### Work order
Could you quote the full passage headed "Implications of our findings," word for word?

### Source passage
Implications of our findings

Our results have some implications on the potential use of the ICECAP instruments in economic evaluations as well. As opposed to ICECAP-O, ICECAP-A has been developed for the use among the entire adult population and thus a preferred option for use in economic evaluation [8]. Our results imply that in economic evaluations, when two health states are compared, using ICECAP-A might result in a larger difference in scores than the ICECAP-O. This indicates that ICECAP-A might magnify the benefit of health care interventions in terms of improvement in capability wellbeing compared to the scenario when ICECAP-O is applied. On the other hand, using ICECAP-O may potentially underestimate gains in capability wellbeing, especially among the working (working age) population where health status can affect people’s ability to work as well. None of the two instruments contain health as a separate conceptual attribute. However, health improves the capability to achieve desired functions such as meaningful relationships (ICECAP-A and ICECAP-O attachment), enjoyment of life (enjoyment), independence (ICECAP-A autonomy and ICECAP-O control) [10]. Also, health strongly affects the ability to work among the working population, and working itself results in higher ICECAP-A scores, most probably because it gives people the feelings of progress and achievement (ICECAP-A achievement).

### The data

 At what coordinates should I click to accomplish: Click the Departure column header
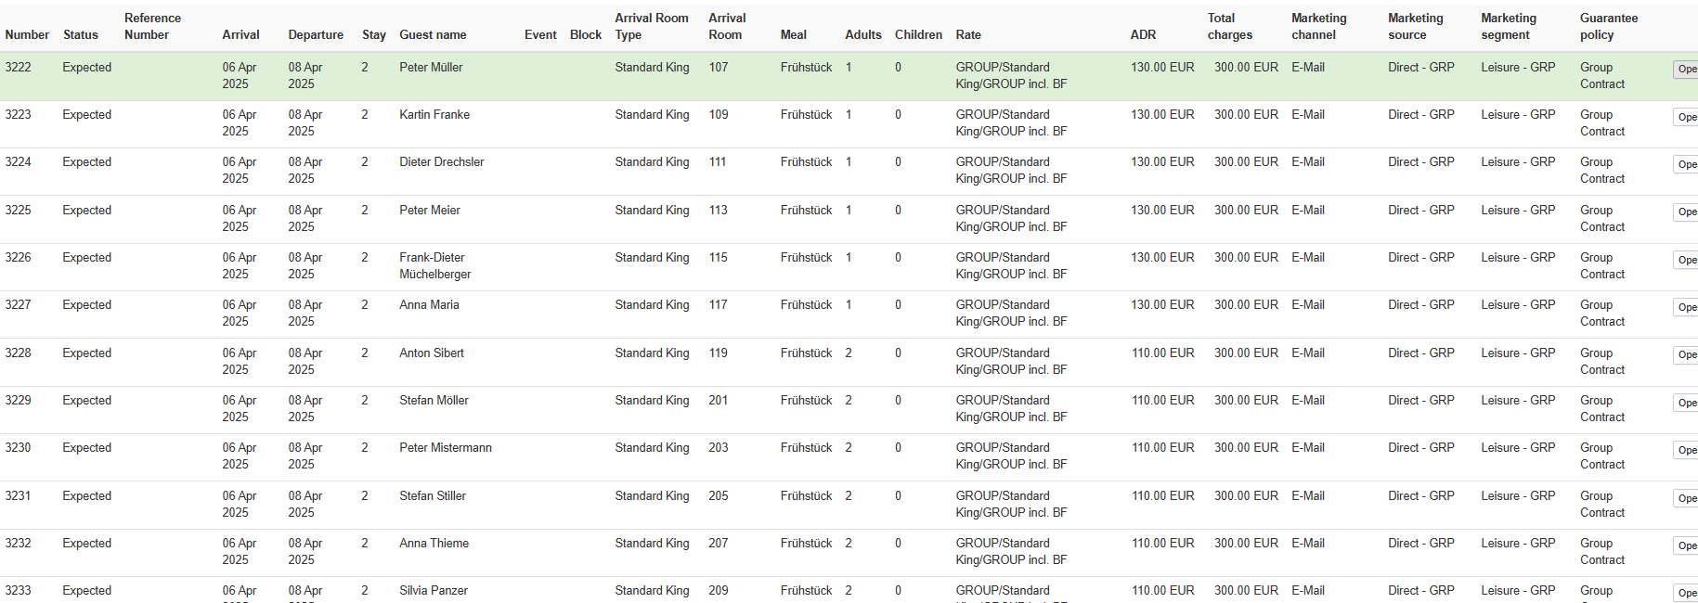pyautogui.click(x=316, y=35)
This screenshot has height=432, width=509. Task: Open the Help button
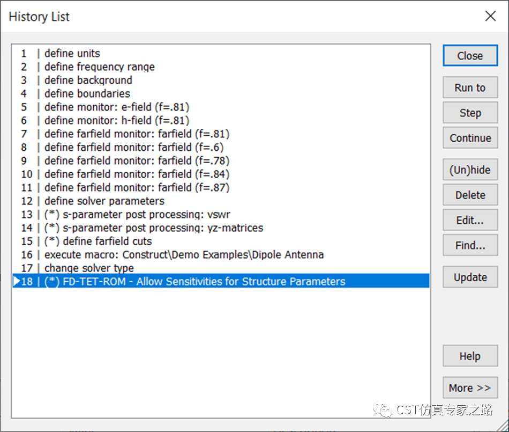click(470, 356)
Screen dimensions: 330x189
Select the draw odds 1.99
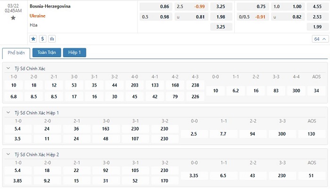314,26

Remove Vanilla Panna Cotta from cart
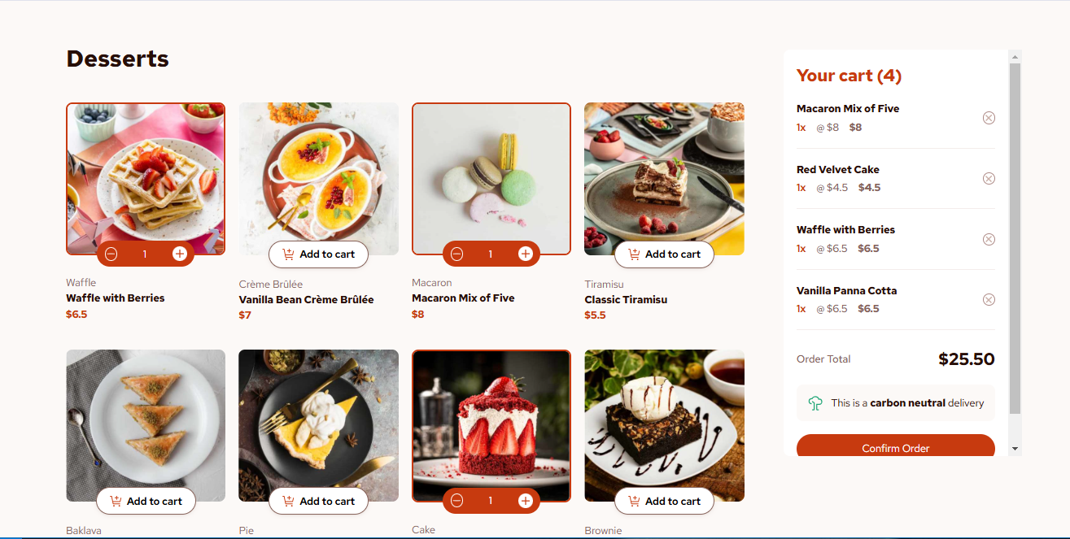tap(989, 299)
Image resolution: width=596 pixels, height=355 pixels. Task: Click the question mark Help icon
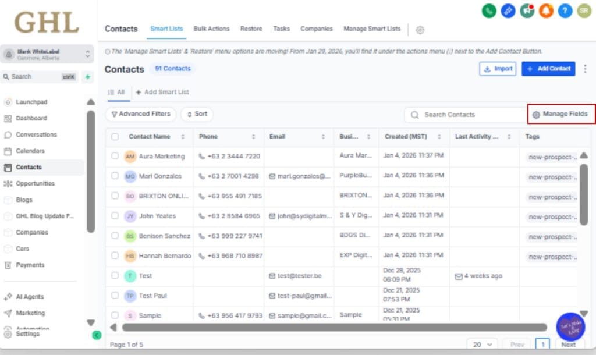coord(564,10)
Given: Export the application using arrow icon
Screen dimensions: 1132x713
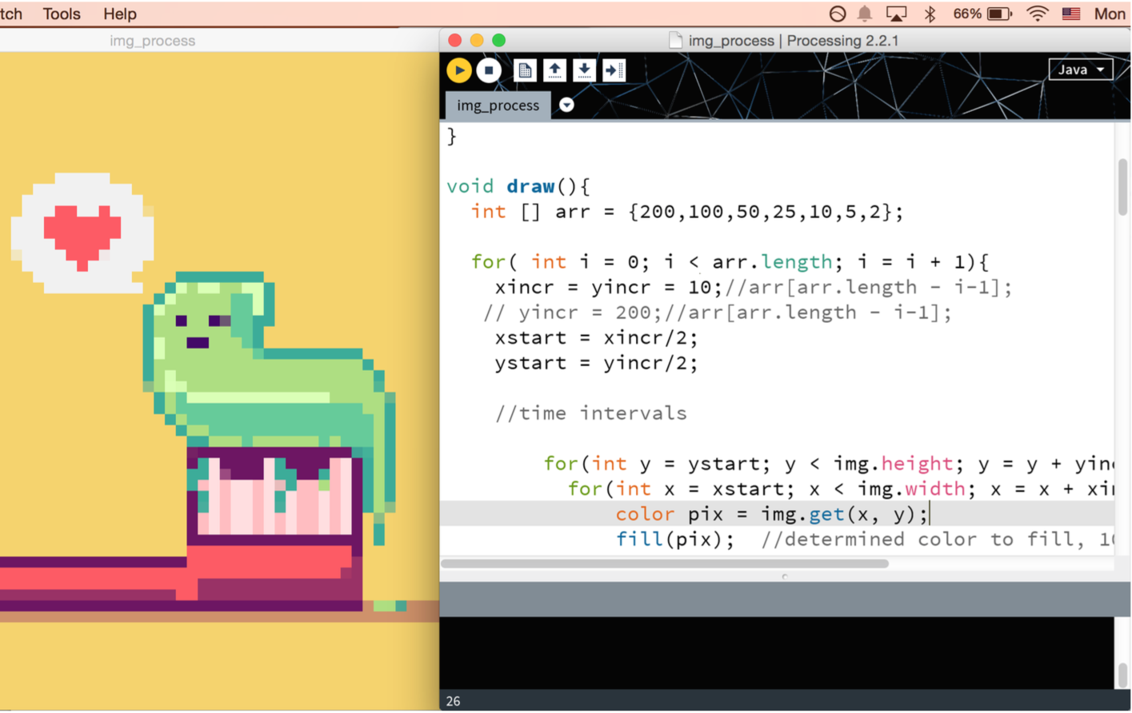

### Your solution
Implications of our findings

Our results have some implications on the potential use of the ICECAP instruments in economic evaluations as well. As opposed to ICECAP-O, ICECAP-A has been developed for the use among the entire adult population and thus a preferred option for use in economic evaluation [8]. Our results imply that in economic evaluations, when two health states are compared, using ICECAP-A might result in a larger difference in scores than the ICECAP-O. This indicates that ICECAP-A might magnify the benefit of health care interventions in terms of improvement in capability wellbeing compared to the scenario when ICECAP-O is applied. On the other hand, using ICECAP-O may potentially underestimate gains in capability wellbeing, especially among the working (working age) population where health status can affect people’s ability to work as well. None of the two instruments contain health as a separate conceptual attribute. However, health improves the capability to achieve desired functions such as meaningful relationships (ICECAP-A and ICECAP-O attachment), enjoyment of life (enjoyment), independence (ICECAP-A autonomy and ICECAP-O control) [10]. Also, health strongly affects the ability to work among the working population, and working itself results in higher ICECAP-A scores, most probably because it gives people the feelings of progress and achievement (ICECAP-A achievement).